Le polemiche attorno alle novità introdotte dalla cosiddetta Buona Scuola, la riforma del governo Renzi, non sono finite. Mentre oggi prendono il via le prove del contestato “concorsone” che dovrà assegnare 64mila cattedre, in questi giorni si stanno manifestando malumori per uno dei nuovi strumenti introdotti dalla riforma: il premio economico ai docenti più meritevoli.
Si tratta di 23mila euro lordi a disposizione di ciascun istituto scolastico da ripartire tra gli insegnanti ritenuti più bravi. Il problema, però, è chi decide chi e perché è più meritevole.

“Questa novità contenuta nella riforma – spiega ai nostri microfoni Giovanni Cocchi, estensore della Lip, la legge di iniziativa popolare per una scuola della Costituzione – rappresenta uno dei due pilastri dell’estremo potere conferito ai dirigenti scolastici, insieme alla chiamata diretta dei docenti, ed è un potenziale pericolo alla libertà d’insegnamento“.

I criteri sulla base dei quali stabilire perché un docente è meritevole non sono forniti dal Miur, ma da un Comitato per la valutazione dei docenti, composto da membri del Collegio Docenti e del Consiglio di Istituto, che però ha solo potere consultivo. L’ultima parola, infatti, spetta comunque al dirigente scolastico, che ha la facoltà di non tenere conto dei criteri individuati per assegnare il premio. In quest’ultimo caso deve semplicemente fornire una motivazione scritta.

Lo strapotere del dirigente scolastico anche nella premiazione dei docenti più meritevoli, dunque, potrebbe rappresentare uno strumento di omologazione degli insegnanti, poiché potrebbero essere premiati solamente quelli più obbedienti o che utilizzano metodi di insegnamento più graditi al dirigente.
“Un docente sindacalizzato, un docente che parla di accoglienza in un territorio a forte vocazione leghista, l’insegnamento delle differenze di genere o dell’evoluzionismo più che del creazionismo potrebbero essere discriminati”, spiega Cocchi facendo alcuni esempi.

Il sistema di valutazione del merito introdotto dalla Buona Scuola è stato contestato in alcuni istituti, per iniziativa del sindacato Unicobas cui si è aggregata la Flc Cgil. I docenti hanno rifiutato di nominare i propri componenti nel Comitato di valutazione e ne è nato un contenzioso col Ministero.
In alcune scuole, inoltre, si è optato per la definizione di criteri quantitavi più che qualitativi, decidendo di premiare i docenti che passano più ore a scuola o che sono più coinvolti nelle attività scolastiche.
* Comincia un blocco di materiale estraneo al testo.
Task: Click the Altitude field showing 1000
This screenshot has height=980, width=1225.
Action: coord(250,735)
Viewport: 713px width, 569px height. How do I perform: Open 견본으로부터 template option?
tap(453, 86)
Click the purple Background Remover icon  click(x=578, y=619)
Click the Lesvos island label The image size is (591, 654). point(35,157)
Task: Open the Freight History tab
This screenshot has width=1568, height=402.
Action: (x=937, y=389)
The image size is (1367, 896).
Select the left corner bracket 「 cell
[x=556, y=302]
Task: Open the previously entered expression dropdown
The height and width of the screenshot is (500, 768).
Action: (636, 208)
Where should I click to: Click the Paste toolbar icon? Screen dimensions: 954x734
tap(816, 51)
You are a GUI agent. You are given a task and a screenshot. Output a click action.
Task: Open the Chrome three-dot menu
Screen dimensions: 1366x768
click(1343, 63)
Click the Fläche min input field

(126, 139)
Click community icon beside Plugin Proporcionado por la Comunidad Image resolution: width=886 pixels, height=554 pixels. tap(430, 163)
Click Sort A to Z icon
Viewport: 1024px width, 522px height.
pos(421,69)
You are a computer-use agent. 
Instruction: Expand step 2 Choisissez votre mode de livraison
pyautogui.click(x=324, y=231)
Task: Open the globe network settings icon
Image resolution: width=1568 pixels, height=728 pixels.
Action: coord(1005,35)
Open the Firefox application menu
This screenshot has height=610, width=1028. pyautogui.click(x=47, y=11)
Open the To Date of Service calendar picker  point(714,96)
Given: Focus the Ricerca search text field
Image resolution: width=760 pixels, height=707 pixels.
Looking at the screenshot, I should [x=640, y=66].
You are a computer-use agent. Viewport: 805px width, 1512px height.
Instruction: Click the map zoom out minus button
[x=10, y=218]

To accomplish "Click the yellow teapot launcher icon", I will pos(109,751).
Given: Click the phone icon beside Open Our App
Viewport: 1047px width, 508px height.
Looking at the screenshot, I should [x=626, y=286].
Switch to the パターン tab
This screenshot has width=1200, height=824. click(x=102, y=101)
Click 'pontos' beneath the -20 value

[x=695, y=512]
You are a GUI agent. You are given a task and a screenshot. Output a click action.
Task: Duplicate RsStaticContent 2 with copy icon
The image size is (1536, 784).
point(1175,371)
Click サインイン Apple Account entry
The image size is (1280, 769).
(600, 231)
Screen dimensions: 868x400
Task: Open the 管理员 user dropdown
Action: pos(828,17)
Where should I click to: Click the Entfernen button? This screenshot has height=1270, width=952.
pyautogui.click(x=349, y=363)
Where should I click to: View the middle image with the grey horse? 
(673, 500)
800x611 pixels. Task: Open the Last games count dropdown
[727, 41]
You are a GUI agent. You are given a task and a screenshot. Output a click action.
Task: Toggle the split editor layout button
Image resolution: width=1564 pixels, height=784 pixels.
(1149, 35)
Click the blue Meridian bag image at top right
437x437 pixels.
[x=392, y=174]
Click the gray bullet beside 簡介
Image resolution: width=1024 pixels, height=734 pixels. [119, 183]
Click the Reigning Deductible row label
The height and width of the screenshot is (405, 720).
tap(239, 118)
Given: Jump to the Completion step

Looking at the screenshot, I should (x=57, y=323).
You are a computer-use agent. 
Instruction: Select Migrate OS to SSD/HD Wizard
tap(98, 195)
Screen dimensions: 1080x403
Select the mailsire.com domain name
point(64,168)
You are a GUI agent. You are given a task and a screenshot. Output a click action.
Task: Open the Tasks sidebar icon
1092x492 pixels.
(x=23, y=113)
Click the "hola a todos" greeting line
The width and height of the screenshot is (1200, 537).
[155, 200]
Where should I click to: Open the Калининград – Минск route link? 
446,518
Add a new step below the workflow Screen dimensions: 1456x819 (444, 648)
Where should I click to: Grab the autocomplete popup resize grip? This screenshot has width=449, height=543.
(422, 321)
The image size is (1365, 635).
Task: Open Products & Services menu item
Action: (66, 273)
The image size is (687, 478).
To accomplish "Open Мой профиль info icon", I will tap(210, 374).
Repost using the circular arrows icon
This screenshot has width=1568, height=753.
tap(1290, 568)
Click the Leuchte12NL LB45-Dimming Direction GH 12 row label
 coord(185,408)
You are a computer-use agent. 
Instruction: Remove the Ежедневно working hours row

“Sia chiaro che noi non siamo contrari alla valutazione degli insegnanti – sottolinea Cocchi – ma crediamo che lasciare questa al dirigente scolastico, che non è una persona terza ma un diretto superiore dei docenti valutati, e che ormai svolge funzioni burocratico-amministrative non andando quasi più nelle classi e non conoscendo le materie dei docenti per poterli valutare, non sia un buon metodo”.